A resposta é simples

 

 

A diferença básica é que nenhuma destas vertentes ou adaptações está ligada a um projeto nacional de tomada do poder como o “gospel”. A “Capoeira-Fight” não tem o poder de ameaçar o ofício tradicional dos mestres. A “Hidro-Capoeira” não tem emissoras de TV e rádio que difundem sua ideologia. O “Capo-Jitsu” não elege governadores nem tem uma bancada no Congresso Nacional.

Por sua vez, as palavras “gospel” e “evangélica” são usadas como um grande guarda-chuva que inclui desde os “capoeiristas-gospel” até a bancada congressista da Frente Parlamentar Evangélica (FPE), que conta hoje com quase 200 signatários no Congresso Nacional e que historicamente mantém posições retrógradas perante questões de raça ou gênero, tendendo a discriminar as manifestações de matriz religiosa africana.

 

A Capoeira Gospel veio para ficar

 

A grande questão é que, apesar dos protestos dos puristas, a ligação entre o Evangelho e a Capoeira é uma realidade.

Isso acontece pelo simples fato de tanto a Capoeira, quanto a religião evangélica, compartilharem os mesmos espaços populares.

A Capoeira é uma atividade popular, presente nas mais diversas comunidades, como nos morros, favelas e nos projetos sociais.

A religião evangélica ocupa estes mesmos espaços. Em comunidades onde antes todas as pessoas iam aos domingos à paróquia local, agora estas mesmas pessoas se dividem em dezenas de micro templos espalhados em garagens improvisadas.

Os poucos terreiros de umbanda e candomblé foram e vem sendo gradativamente removidos e perdendo seguidores.

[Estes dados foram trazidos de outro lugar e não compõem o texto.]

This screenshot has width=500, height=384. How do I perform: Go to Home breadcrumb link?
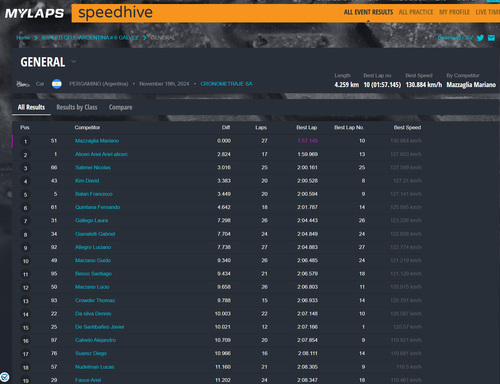(x=23, y=38)
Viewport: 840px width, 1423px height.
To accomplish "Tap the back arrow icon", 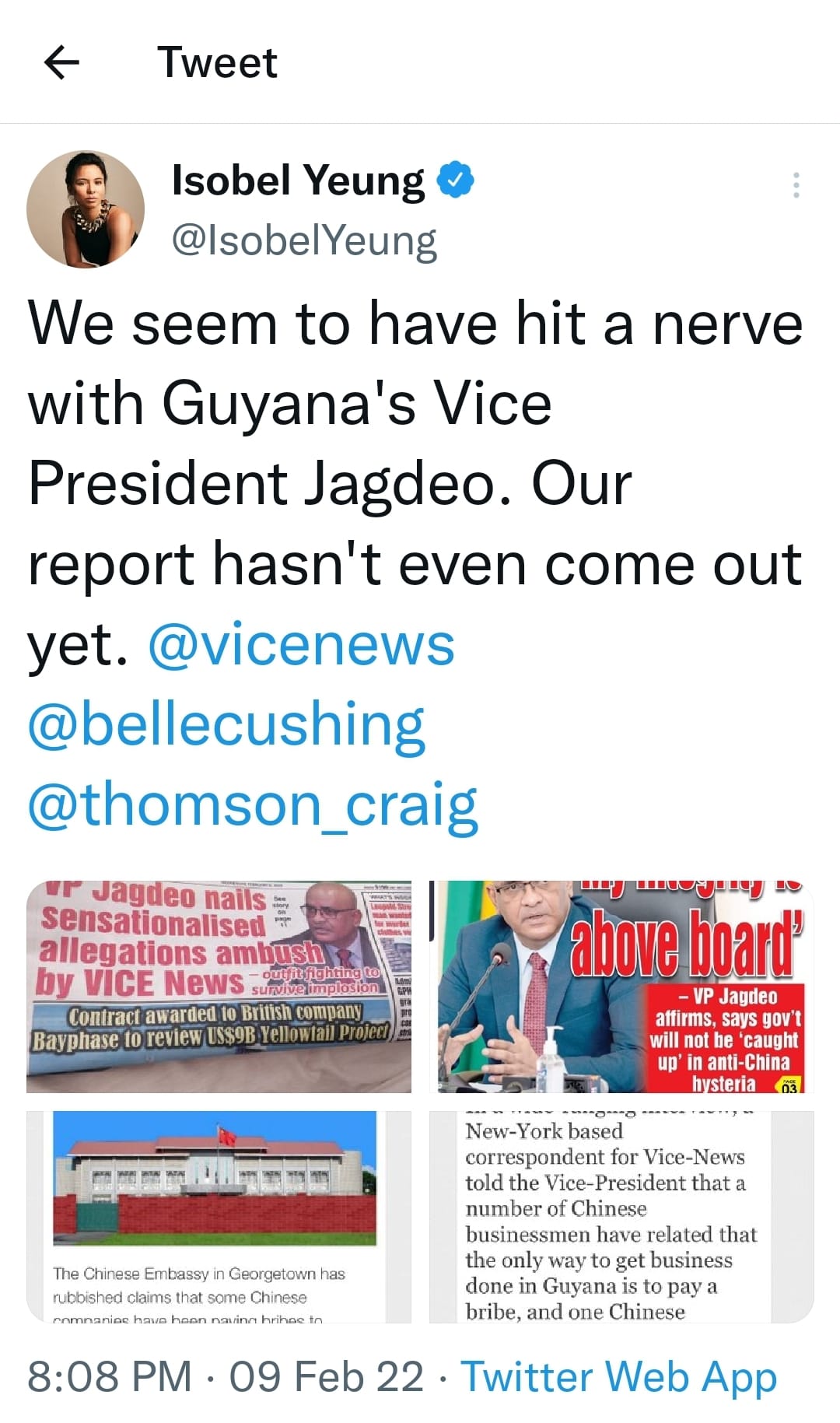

Os evangélicos convertem nas ruas, nos ônibus, nas prisões e até nas cracolândias. Ocupando o vazio deixado pelo Estado, pastores fazem redes de proteção social, promovem campanhas beneficentes, organizam atividades de lazer e mediam conflitos entre os fiéis.

Os capoeiras-evangelizadores estão presentes no seio do povo. Atuam nas periferias, nas cadeias, nas comunidades populares. Passam em seu discurso mensagens contra as drogas, a favor da saúde e do esporte. Trazem para a Capoeira pessoas que antes a demonizavam.

Segundo o IBGE, em 2000, cerca de 25 milhões de brasileiro se declaravam evangélicos; em 2010, mais de 40 milhões; em 2018, já são mais e continuam em crescimento.

Ou seja, cerca de 1 em cada 4 brasileiros é evangélico e a onda não para de crescer. Obviamente, a Capoeira não irá ficar de fora dela.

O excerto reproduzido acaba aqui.